Data extracted from a collection
==========
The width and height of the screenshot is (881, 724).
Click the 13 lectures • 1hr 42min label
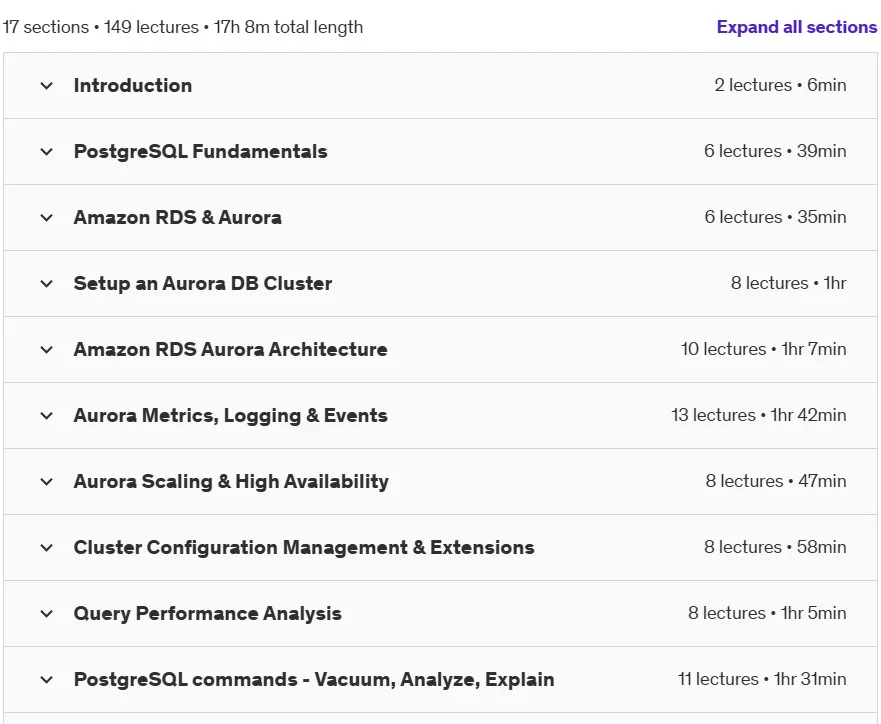pos(759,415)
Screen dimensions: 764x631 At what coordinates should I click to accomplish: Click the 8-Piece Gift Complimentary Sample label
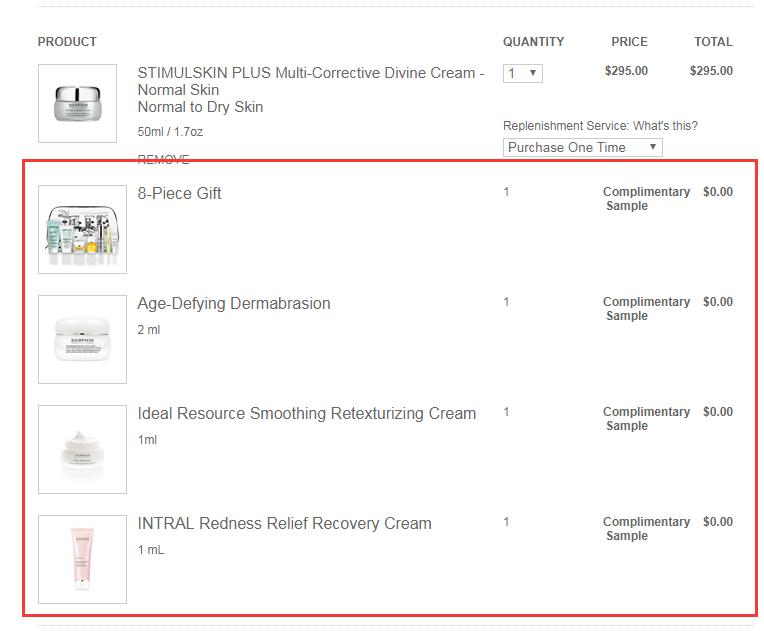point(646,198)
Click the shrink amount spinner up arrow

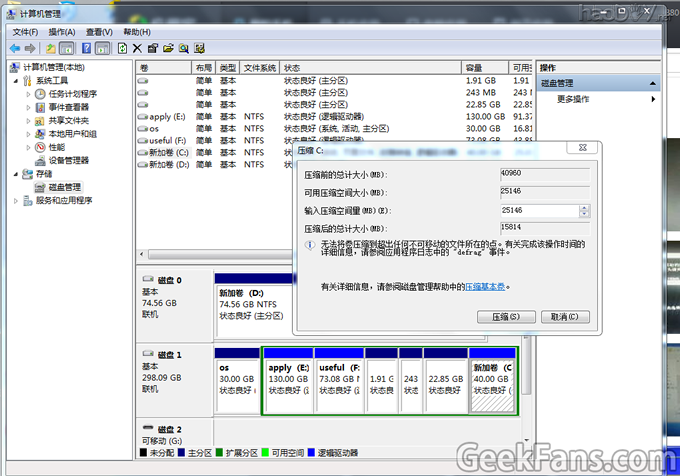583,207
==========
### EXERCISE INSTRUCTIONS
Since the pictures don't belong in the copy, copy only the rest of the entries above exactly.

### FINISHED EXERCISE
The width and height of the screenshot is (881, 724).
Click the 13 lectures • 1hr 42min label
pos(759,415)
Screen dimensions: 764x631 At what coordinates should I click to accomplish: Click the 8-Piece Gift Complimentary Sample label
point(646,198)
Click the shrink amount spinner up arrow

583,207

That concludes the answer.